Chun observed that housing activity decreased during the quarter. Additionally, the bank has noticed reduced foreign currency expenditures as consumers have become more careful, particularly when making cross-border purchases.
But the bank’s provisions for potentially bad loans rose only modestly in the quarter, up $103 million from the previous quarter to $1.2 billion, or up $211 million from the same quarter last year.
The provision levels were set below what analysts anticipated, enabling TD’s adjusted earnings of $1.97 per diluted share to surpass the predicted $1.76 per share profit as reported by LSEG Data & Analytics. Nonetheless, this figure declined slightly compared to the $2.04 per share earned during the corresponding period the previous year.

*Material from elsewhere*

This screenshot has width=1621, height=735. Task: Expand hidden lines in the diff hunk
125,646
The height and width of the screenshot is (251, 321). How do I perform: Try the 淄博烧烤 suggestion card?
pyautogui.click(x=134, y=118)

In a statement, Jefferies analyst John Aiken noted that TD exceeded expectations across most sectors; however, he questioned whether the markets would view the provisions as adequate given the uncertainties looming ahead.
TD indicated that the rise in provisions was connected to policy and trade uncertainties, whereas without these factors, they might have expected rates to possibly decrease due to consumers benefiting from reduced interest rates.
The revenue for the quarter amounted to $22.9 billion, an increase from $13.8 billion recorded in the corresponding period of the previous year.
TD reported that its Canadian personal and commercial banking division made slightly less than $1.7 billion this quarter compared to just over $1.7 billion during the corresponding period last year. This decrease was due to increased provisions for credit losses and higher non-interest expenses, although these were partly offset by greater revenues.
In the second quarter, TD’s U.S. retail operations reported earnings of $120 million, which is a decrease from $507 million recorded in the corresponding period the previous year. For its most recent quarter, the bank’s wealth management and insurance segment saw an increase to $707 million from $621 million over the prior year’s comparable period. Additionally, TD’s wholesale banking unit achieved earnings of $419 million, marking an improvement from $361 million in the equivalent quarter of the preceding year.
The report from The Canadian Press was initially released on May 22, 2025.